# TASK STATEMENT
Could you continue the piece introducing High School Voter Registration Week, picking up right after its last sentence?

# SOURCE EXCERPT
■ ■ ■

Introducing High School Voter Registration Week

More than 3.5 million students will graduate from high school this year. Here’s what we know about them.

Most of them are eligible to register or preregister to vote, but the overwhelming majority of them are not registered. Most of them go to schools that have no training and no planning to get them registered. If they are like prior classes, only about 6-7% of them will even be asked to register in school. If they are like millennials, only about 32% of them believe it is essential to live in a democracy.

Too often in the past, people have dismissed concerns about low levels of youth involvement as being based on the stereotype that young people are apathetic and self-centered.

That’s not what we see at The Civics Center.  

What we see is a hunger among young people for meaningful and positive ways to get involved. What we see is a need for an educational, social, and cultural infrastructure that is in dialogue with young people about why their participation matters and what they can do about it.

■ ■ ■

# DATA SHOWN
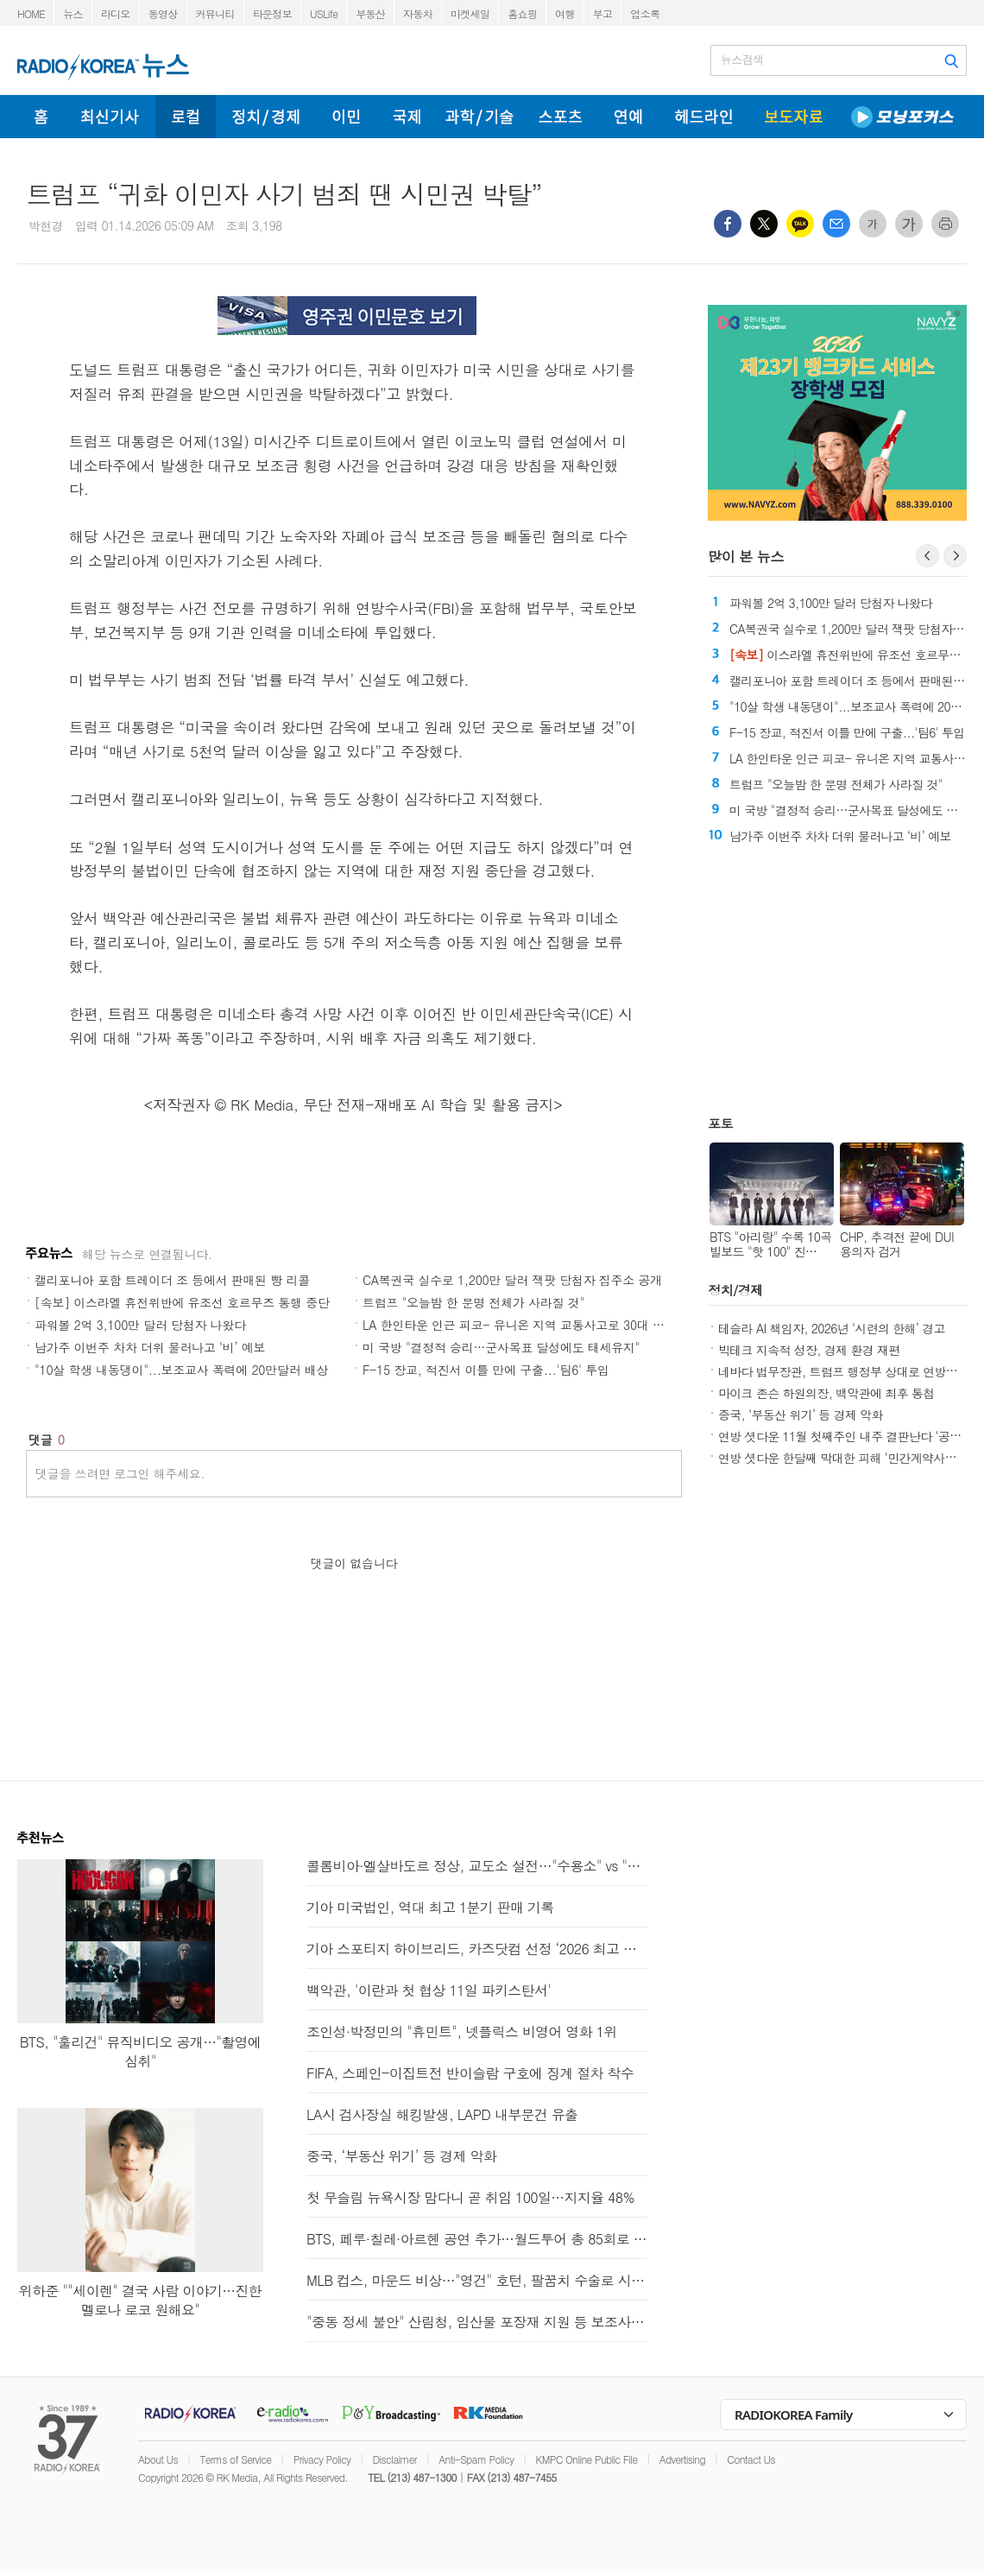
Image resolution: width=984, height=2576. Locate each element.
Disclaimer (395, 2459)
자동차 (417, 13)
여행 (565, 13)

■ ■ ■

# OUTPUT OF THE EXERCISE
That’s where High School Voter Registration Week comes in.  

Part of the work is technological. We have developed a collection of social media and other assets that can be used to increase awareness and to provide information about how voter registration works. This kind of outreach is important because social media and other tech platforms help us meet young people where they are. Above all, this work is social and personal.  

Young people already have the capacity for leadership and an appetite for social connection.  We can help them appreciate the opportunities they already have to work together to make their voices heard. 

Our focus has been peer-to-peer voter registration, and we have seen incredible results. In one high school in Orange County, California, we saw students register or preregister more than 650 of their peers over the course of a few days. When their rival school got wind of it, students there set out to do better. They registered more than 750 students. 

We have seen similar results in an array of different schools.  We trained a group from Centennial High School in Compton, California.  They registered more than 300 of their classmates. They started a Future Voters Club to hold more events, and they are creating a challenge for other schools in their district.  We also helped motivated students in Utah, Pennsylvania, and New Jersey all hold successful peer-to-peer voter registration drives. 

State laws about voter registration differ, but in half of U.S. states, virtually every high school senior can register or preregister to vote today.  Even in other states with more restrictive laws, the opportunities for high school voter registration are enormous.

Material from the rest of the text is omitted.